Problem details
Rewrite the part of the data that opens with the line containing "Where should I click to: Click" and closes with the line containing "coord(214,62)", keeping every line, with each coordinate in the answers raised by 74. Leave all other text and numbers unchanged, and give only that part.

Working data
---*---

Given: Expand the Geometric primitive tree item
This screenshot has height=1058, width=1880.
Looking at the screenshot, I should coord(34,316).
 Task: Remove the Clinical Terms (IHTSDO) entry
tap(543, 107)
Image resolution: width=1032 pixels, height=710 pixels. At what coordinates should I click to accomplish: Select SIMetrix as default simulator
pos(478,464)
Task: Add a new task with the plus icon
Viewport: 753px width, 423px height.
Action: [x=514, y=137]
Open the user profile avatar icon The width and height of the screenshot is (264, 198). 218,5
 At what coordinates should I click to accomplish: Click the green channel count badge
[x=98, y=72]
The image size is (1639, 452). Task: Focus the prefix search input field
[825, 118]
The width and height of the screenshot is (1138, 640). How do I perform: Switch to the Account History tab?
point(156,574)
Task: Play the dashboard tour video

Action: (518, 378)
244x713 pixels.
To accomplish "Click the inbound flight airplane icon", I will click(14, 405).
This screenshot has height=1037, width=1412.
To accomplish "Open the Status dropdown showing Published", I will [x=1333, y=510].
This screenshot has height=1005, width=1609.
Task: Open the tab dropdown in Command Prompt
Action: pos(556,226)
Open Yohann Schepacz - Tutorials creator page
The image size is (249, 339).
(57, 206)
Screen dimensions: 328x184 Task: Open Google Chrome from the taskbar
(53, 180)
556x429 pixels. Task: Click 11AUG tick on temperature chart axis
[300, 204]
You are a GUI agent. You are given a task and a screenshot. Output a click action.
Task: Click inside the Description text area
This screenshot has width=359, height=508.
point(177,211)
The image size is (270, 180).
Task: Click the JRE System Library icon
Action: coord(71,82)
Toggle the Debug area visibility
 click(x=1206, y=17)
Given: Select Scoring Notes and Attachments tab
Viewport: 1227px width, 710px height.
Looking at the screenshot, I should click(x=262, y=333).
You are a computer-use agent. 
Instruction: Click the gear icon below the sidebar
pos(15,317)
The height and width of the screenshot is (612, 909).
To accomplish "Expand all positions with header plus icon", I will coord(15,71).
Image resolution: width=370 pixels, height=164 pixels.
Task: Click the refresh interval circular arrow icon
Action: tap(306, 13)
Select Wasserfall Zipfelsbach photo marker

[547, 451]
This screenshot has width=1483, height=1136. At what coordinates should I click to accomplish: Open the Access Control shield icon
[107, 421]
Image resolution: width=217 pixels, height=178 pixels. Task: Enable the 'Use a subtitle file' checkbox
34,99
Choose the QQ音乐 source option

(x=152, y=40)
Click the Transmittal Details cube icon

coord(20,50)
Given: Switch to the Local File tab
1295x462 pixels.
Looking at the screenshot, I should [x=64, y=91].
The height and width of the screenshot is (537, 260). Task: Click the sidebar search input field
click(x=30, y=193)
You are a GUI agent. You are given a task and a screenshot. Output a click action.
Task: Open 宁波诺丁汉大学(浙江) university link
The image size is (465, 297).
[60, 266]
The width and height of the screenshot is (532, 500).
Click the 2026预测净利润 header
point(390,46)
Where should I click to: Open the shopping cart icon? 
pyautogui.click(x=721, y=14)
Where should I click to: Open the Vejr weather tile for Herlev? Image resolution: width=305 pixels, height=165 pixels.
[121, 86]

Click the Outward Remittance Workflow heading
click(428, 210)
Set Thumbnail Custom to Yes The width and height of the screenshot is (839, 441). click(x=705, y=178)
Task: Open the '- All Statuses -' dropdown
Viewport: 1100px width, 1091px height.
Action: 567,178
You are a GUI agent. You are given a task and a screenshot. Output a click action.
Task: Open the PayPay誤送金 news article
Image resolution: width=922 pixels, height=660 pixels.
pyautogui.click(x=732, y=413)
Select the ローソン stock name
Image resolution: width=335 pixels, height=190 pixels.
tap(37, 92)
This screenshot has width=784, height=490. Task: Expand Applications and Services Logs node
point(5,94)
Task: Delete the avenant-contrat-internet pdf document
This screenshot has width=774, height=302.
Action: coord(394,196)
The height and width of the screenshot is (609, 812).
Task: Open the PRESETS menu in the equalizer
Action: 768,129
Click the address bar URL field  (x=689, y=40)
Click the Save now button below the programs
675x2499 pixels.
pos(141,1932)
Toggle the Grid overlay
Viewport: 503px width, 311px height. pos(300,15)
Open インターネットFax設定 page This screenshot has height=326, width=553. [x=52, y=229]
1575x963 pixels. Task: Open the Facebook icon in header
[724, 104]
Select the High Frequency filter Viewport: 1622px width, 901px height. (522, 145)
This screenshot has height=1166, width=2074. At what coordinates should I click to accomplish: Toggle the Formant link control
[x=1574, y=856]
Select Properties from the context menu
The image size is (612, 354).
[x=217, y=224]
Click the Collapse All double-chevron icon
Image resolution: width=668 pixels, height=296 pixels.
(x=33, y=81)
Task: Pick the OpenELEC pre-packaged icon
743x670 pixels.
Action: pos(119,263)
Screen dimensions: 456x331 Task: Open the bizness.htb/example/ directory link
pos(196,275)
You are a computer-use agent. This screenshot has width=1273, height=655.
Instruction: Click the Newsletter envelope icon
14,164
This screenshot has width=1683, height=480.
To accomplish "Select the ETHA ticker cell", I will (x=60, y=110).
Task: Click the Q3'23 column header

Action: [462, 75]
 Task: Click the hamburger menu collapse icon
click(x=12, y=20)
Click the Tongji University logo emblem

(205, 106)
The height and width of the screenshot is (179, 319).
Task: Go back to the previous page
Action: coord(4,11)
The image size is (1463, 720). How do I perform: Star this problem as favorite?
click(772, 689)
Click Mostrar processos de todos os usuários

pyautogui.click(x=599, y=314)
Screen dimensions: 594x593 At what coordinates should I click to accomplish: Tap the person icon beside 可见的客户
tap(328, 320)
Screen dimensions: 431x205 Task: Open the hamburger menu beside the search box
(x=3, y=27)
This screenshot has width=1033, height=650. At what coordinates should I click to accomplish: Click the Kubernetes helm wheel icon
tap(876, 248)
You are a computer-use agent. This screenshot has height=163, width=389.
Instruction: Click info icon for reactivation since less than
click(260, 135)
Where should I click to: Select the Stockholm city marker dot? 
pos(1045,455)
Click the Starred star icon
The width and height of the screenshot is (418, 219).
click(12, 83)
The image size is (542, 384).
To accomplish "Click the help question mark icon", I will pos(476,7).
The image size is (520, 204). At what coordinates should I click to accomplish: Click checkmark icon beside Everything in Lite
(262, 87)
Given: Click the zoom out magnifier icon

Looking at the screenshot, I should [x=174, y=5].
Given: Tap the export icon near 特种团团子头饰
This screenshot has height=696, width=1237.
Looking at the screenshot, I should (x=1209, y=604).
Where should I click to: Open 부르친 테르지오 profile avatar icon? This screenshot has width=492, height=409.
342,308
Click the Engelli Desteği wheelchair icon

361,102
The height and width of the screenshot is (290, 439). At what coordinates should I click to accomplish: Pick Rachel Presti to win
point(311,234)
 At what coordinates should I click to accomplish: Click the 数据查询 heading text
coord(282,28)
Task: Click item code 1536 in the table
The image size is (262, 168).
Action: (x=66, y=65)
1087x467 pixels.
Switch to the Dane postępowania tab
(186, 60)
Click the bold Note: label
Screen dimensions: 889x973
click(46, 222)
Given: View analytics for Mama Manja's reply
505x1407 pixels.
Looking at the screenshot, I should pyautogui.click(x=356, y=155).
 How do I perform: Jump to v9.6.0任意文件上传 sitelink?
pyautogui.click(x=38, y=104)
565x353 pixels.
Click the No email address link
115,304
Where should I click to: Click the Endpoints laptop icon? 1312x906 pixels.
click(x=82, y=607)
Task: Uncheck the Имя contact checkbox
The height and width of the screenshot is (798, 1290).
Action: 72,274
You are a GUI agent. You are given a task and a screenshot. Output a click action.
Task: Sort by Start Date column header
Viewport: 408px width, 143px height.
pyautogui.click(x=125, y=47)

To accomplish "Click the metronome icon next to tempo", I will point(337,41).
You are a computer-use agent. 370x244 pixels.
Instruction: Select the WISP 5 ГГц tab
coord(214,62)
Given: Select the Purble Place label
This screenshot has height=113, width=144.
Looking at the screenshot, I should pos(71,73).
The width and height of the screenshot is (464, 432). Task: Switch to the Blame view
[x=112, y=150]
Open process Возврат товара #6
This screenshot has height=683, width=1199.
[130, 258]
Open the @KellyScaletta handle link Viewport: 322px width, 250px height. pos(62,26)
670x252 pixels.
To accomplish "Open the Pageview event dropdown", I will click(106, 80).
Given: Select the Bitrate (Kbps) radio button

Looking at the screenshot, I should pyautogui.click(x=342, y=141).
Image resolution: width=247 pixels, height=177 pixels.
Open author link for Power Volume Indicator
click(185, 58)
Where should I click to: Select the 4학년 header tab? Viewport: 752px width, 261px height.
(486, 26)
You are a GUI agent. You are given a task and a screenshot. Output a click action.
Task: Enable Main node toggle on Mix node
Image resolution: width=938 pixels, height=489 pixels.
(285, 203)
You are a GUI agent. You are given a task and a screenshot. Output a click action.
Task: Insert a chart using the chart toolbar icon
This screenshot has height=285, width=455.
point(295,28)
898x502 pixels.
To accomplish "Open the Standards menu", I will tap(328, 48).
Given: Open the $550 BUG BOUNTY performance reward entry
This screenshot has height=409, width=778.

---*---

Written answer
Where should I click to: Click the Endpoints laptop icon? 1312x906 pixels.
click(x=156, y=681)
Task: Uncheck the Имя contact checkbox
The height and width of the screenshot is (798, 1290).
Action: 146,348
You are a GUI agent. You are given a task and a screenshot. Output a click action.
Task: Sort by Start Date column header
Viewport: 408px width, 143px height.
pyautogui.click(x=199, y=121)

To accomplish "Click the metronome icon next to tempo", I will point(411,115).
You are a computer-use agent. 370x244 pixels.
Instruction: Select the WISP 5 ГГц tab
coord(288,136)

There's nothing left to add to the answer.